Observo hacia la puerta del restaurante, contemplo a una pareja que está entrando, traen un paraguas y no está lloviendo. El hombre que hace el servicio de las mesas tiene un calcetín de un color y el otro de uno diferente. La muchacha detrás de la caja tiene dos aretes en la oreja derecha, en la izquierda no lleva adorno alguno. No hay música en el lugar, el ruido de las conversaciones es suficiente para llenarlo de sonidos, un hombre habla solo en la mesa junto a la ventana, la mujer que lo acompaña bosteza y no lo escucha. Dos recién casados, recién llegados del paseo de luna de miel se toman de las manos, él le menciona el mar, ella la arena, y yo le hubiera dicho a ella, hueles a sal, a sal y a olas.
«Nunca es tarde o temprano, solo no es el tiempo correcto». Eso dice el mensaje dentro de la galleta china. Miro a todos alrededor, pienso en la frase, este no es el tiempo correcto para cada uno de los asistentes al restaurante esta noche. Tiempo para estar, solo eso. Una erección debajo de mi pantalón, una sensación reconocida, pero no acá justo cuando voy a levantarme de la mesa, me acomodo en la silla, tomo el celular, no acierto en leer algo en concreto, paso de una aplicación a otra, perder unos minutos mientras el sistema nervioso se ocupa de conectar con el momento, este no es el tiempo correcto para la erección, es un sitio público, la muchacha que cena conmigo me pregunta si saldremos pronto, le pido un rato más, miento, menciono un pequeño dolor en la pierna.
Llueve, la pareja del paraguas tenía razón, era necesaria la protección contra la lluvia. Le pregunto a la muchacha si a ella en la infancia le gustaba correr debajo de la lluvia, responde con un sí lleno de entusiasmo, me cuenta que se lanzaba en carrera para imaginar que siendo muy veloz ninguna gota la tocaba, me cuenta que caminaba despacio para volverse líquida. La invito a caminar un poco, apenas para ir hasta el parqueadero por el auto, quizá no nos mojemos, será solo un poco de humedad sobre la tela. Junto mi mano a la suya, caminamos despacio, no huele a tierra húmeda, el olor del asfalto lo reemplaza.

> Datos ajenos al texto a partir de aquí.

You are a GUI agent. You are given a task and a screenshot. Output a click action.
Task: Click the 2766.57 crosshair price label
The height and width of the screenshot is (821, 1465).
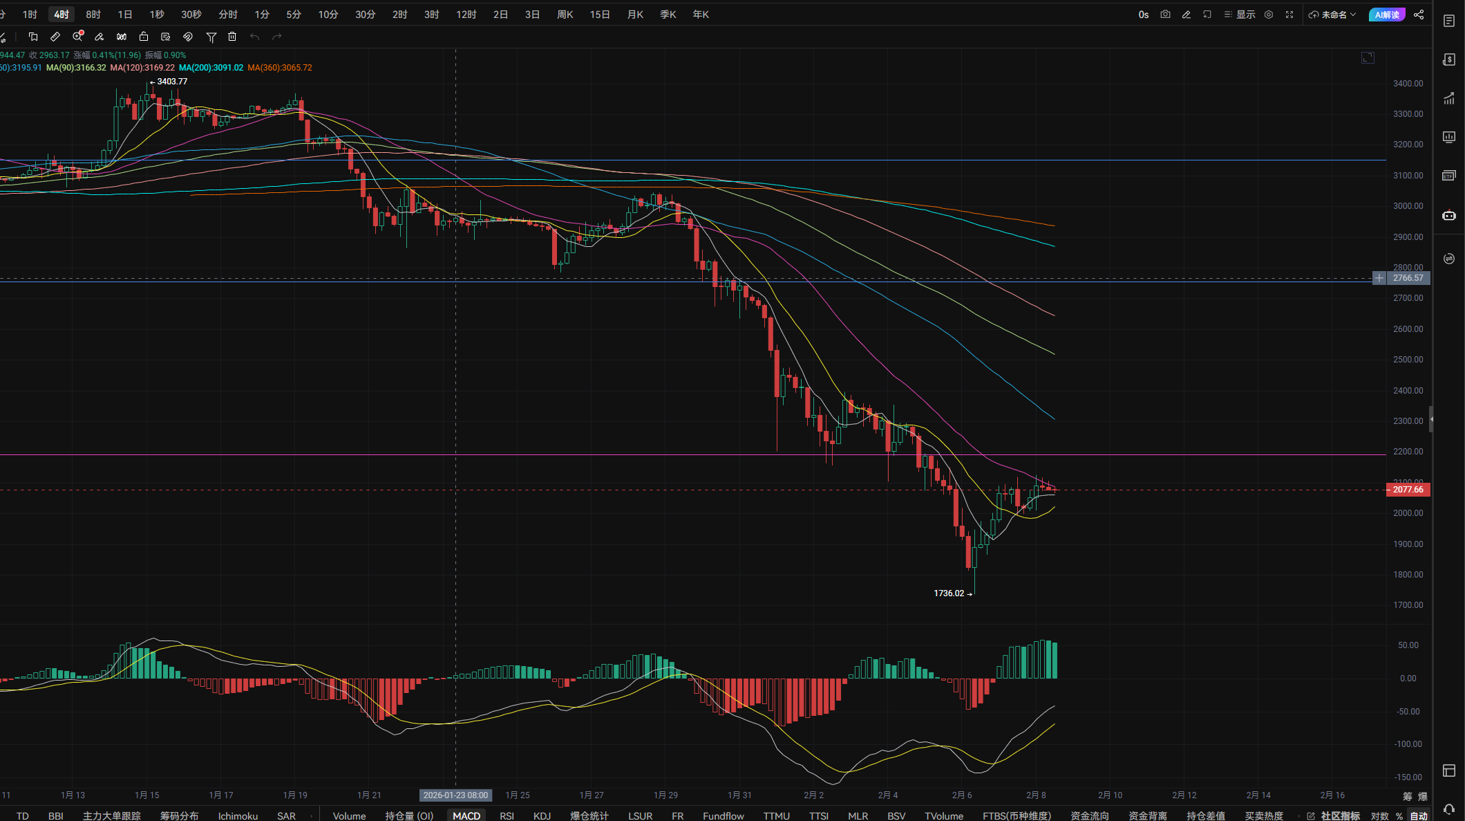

El auto cruza el semáforo, la lluvia se apropia del espacio, todo lo que antes fue aéreo ahora también está consumido por el líquido. Ella pone una canción, «Your mind and your experience call to me. You have lived and your intelligence is sexy. I want to know what you got to say». La voz de Mark Sandman suena lentamente y se apropia del silencio, detrás de su voz todo se calla. Los tres minutos y 43 segundos acompañados de la música le permiten al auto avanzar cuatro kilómetros sin detenerse en otro semáforo. Es tarde, no, no es tarde, el mensaje en la galleta decía, nunca es tarde o temprano, bueno, es alguna hora en la que ya debería estar en mi casa, quizá teniendo sexo con la muchacha, o habiendo terminado de tenerlo, o empezando el asunto de quitarse la ropa.
La llevo a su casa. Es el tiempo perfecto. No hay parqueadero para visitantes en el edificio. El auto se queda afuera, la lluvia también. Dicen que las galletas de la fortuna fueron diseñadas en las ciudades de San Francisco y Los Ángeles. Mañana será tarde para quedarme, temprano para irme, el tiempo correcto para continuar entre sus piernas.